*Their high resistance states are insulating, and their low resistance states are metallic, having opposite signs of temperature sensitivity of resistance, as evidenced by resistivity data down to 18 mK.
*Their high resistance states are unstable under a mechanical pressure, which triggers them to switch to the low resistance states in less than a picosecond without any voltage assistance.
*Their low resistance states are stable under a mechanical pressure.
*Their on/off switching is triggered when their switching elements experience a critical voltage, which because of load sharing can be substantially less than the device voltage.
Since as-fabricated nanometallic memory is already in the low resistance state, it is also stable under a mechanical pressure. However, a virgin, highly resistive filamentary memory can be alternatively “formed” to the low resistance state by a pressure alone, without going through dielectric breakdown. This, along with pressure-triggered switching from the high resistance state to the low resistance state, provides unequivocal evidence that forming and switching can proceed without any ion migration, even in a filamentary memory.

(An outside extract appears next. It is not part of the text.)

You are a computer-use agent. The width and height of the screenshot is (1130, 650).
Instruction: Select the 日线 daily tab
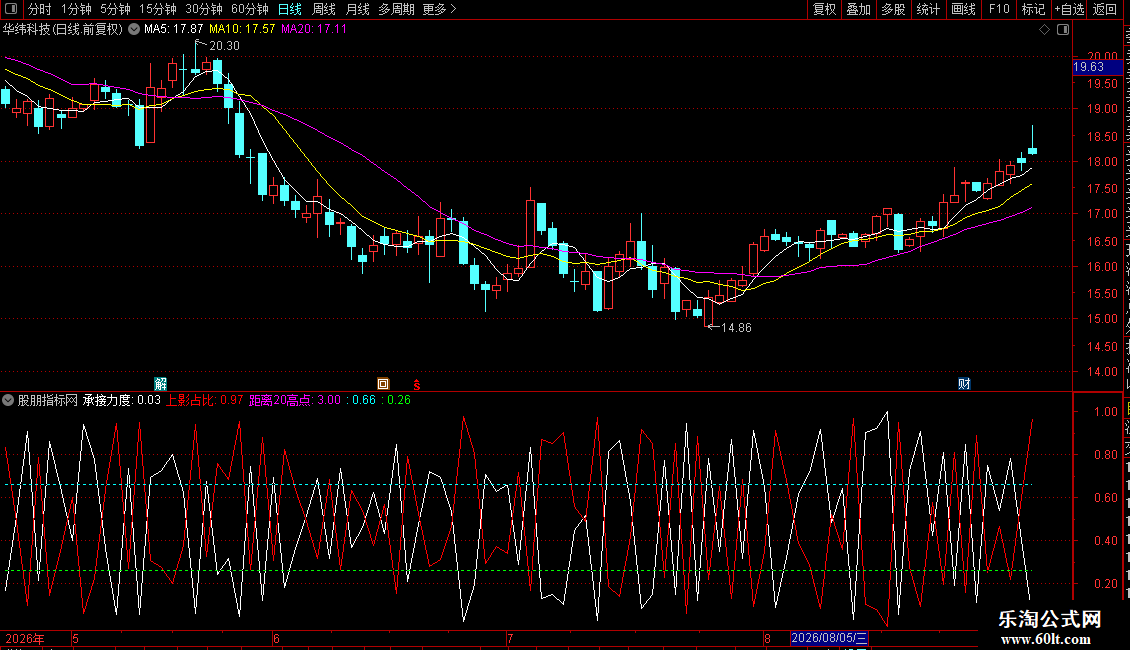290,9
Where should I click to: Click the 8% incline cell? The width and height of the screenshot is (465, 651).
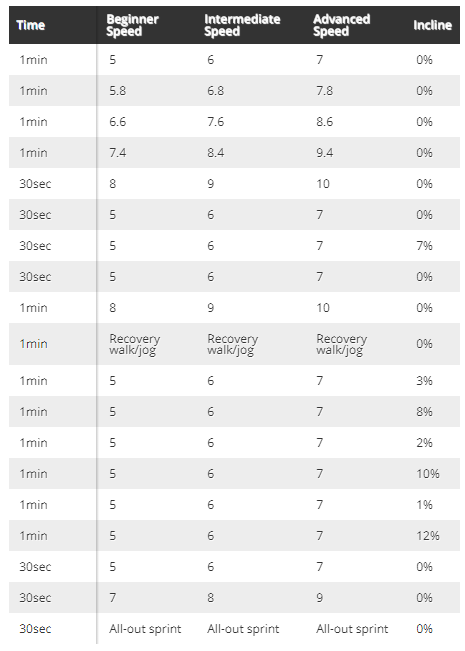click(424, 412)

In addition to the above, voltage-controlled switching is difficult to rationalize by the existing switching models for filamentary memory. These models all invoke a critical amount of electric current and joule heating to break and reconnect filaments, which are not likely to be voltage-controlled processes.
Lastly, filamentary memory has been used to emulate synapses. But all synaptic ion channels (Na or Ca) are voltage-gated. Therefore, the finding that both nanometallic and filamentary memories are voltage-controlled is fundamentally relevant to using memristors for neuromorphic computing.